- Poster
- Directed by: T. P. Gajendran
- Screenplay by: T. P. Gajendran
- Dialogue by: Vaali
- Story by: T. P. Gajendran
- Produced by: K. R. Gangadharan
- Starring: S. S. Chandran; K. R. Vijaya;
- Cinematography: Baby Philips
- Edited by: Ganesh–Kumar
- Music by: Shankar–Ganesh
- Production company: KRG Movies International
- Release date: 10 March 1990;
- Country: India
- Language: Tamil

= Pengal Veettin Kangal =

Pengal Veettin Kangal is a 1990 Indian Tamil-language drama film directed and co-written by T. P. Gajendran. The film stars S. S. Chandran and K. R. Vijaya, leading an ensemble cast which includes Pandiyan, Chandrasekhar, Anand Babu, Urvashi, Pallavi, Vaishnavi and Dilip. It was released on 10 March 1990.

== Plot ==

Dhanalakshmi, a tehsildar, and her husband Kanagalingam have five daughters. During the marriage of their first daughter, the groom's party offers to foot the bill for the marriage saying that they consider it their privilege to do so. However, after the marriage is solemnised, the groom's father furnishes a bill for the amount he spent and asks Kanagalingam to pay up. When Dhanalakshmi reprimands him for his naivety, an angered Kanagalingam swears he will get his other daughters married without paying dowry. His daughters make the task easy for him by falling in love. Kanagalingam somehow manages to finalise their marriages. But his travails do not end. All the daughters return home following problems in their in-law's households. However, Dhanalakshmi is not disheartened. She secures jobs for her daughters and makes them financially independent and at the same time working towards sending them back to their husband's homes.
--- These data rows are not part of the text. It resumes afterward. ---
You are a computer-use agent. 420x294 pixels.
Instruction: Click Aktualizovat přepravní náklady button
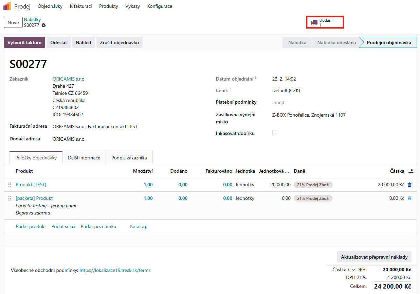coord(374,257)

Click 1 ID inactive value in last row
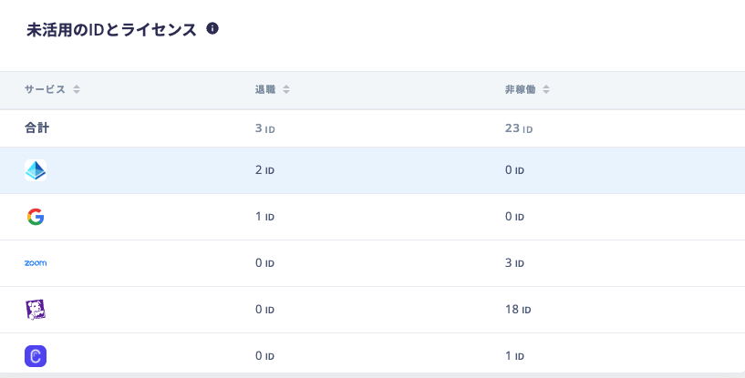point(514,356)

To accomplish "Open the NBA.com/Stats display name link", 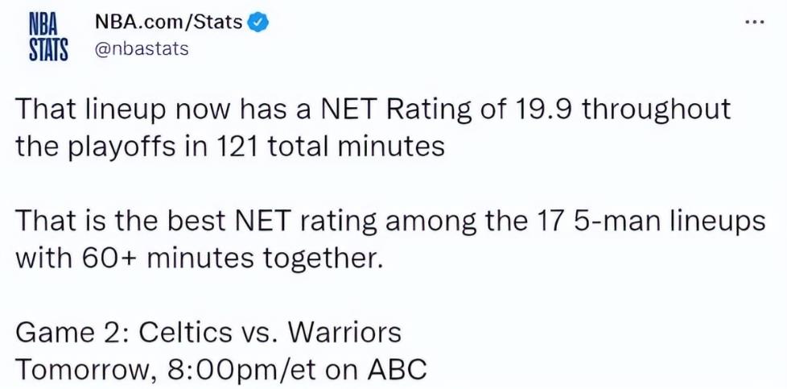I will point(168,22).
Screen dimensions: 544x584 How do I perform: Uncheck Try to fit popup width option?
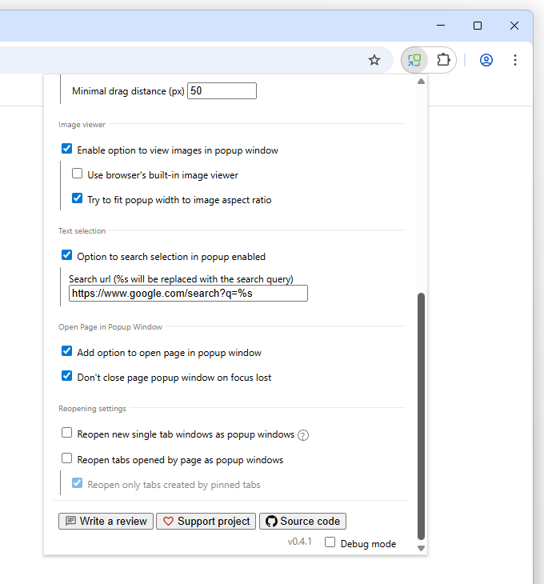click(x=77, y=198)
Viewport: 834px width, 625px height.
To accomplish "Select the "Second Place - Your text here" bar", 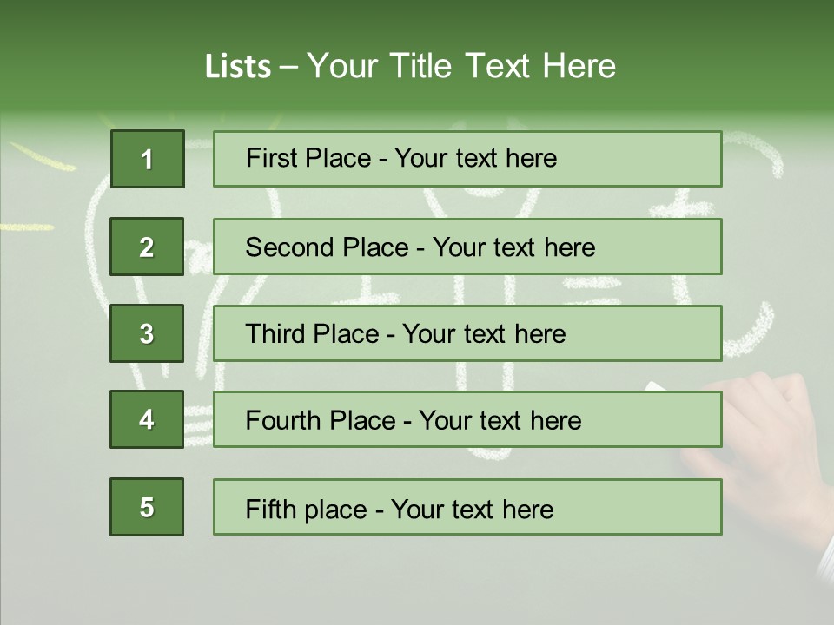I will tap(467, 247).
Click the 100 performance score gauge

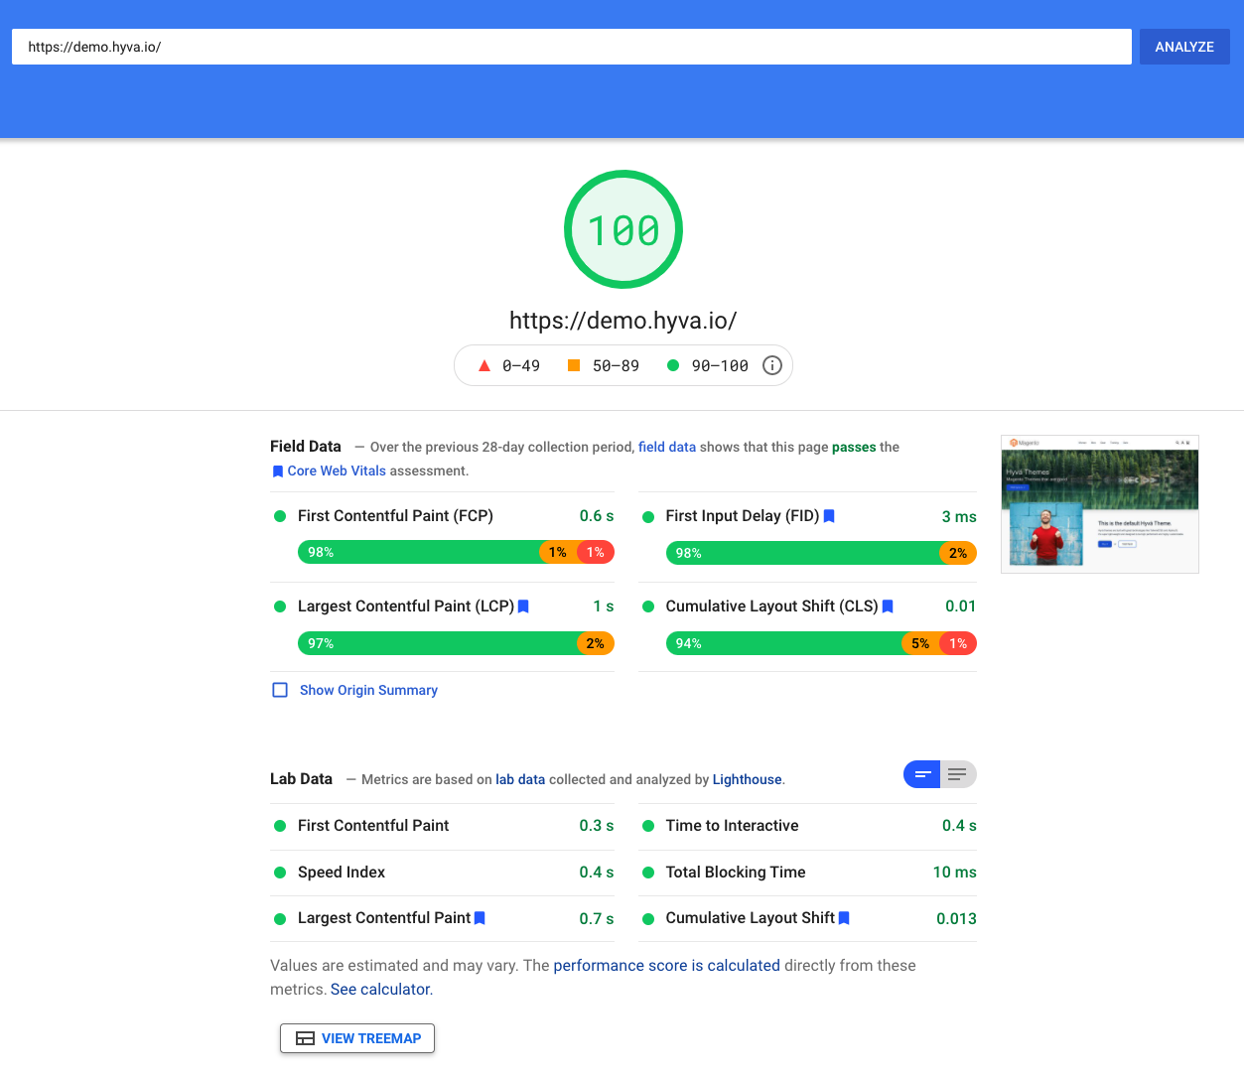[622, 229]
Whether Dhanalakshmi succeeds in her endeavours or not forms the crux of the story.

== Production ==
Gajendran had written the lead role with his mentor, actor and filmmaker Visu in mind. Visu however refused, urging Gajendran to forge his own path rather than remain in Visu's shadow, and successfully recommended S. S. Chandran for the role.

== Soundtrack ==
The music was composed by Shankar–Ganesh, with lyrics by Vaali.

Track listing
| No. | Title | Singer(s) | Length |
|---|---|---|---|
| 1. | "Pagalalla Ithu Pagalalla" | Mano, K. S. Chithra | 4:23 |
| 2. | "Aambailaikku" | S. P. Sailaja | 4:47 |
| 3. | "Pengal Veettin Kangal" | P. Susheela | 3:41 |
| 4. | "Yaaru Petha Pillai" | Malaysia Vasudevan | 4:17 |
| 5. | "Saalaiyile Rendu Maadu" | Mano, Suja Radhakrishnan | 3:43 |
| Total length: |  |  | 19:51 |

== Release and reception ==
Pengal Veettin Kangal was released on 10 March 1990. C. R. K. of Kalki praised Chandran's acting and Vaali's dialogues but felt the film and some scenes reminded him of a certain director and concluded calling Gajendran a perfect heir to him. It won the Tamil Nadu government's ₹1 lakh award for low budget films.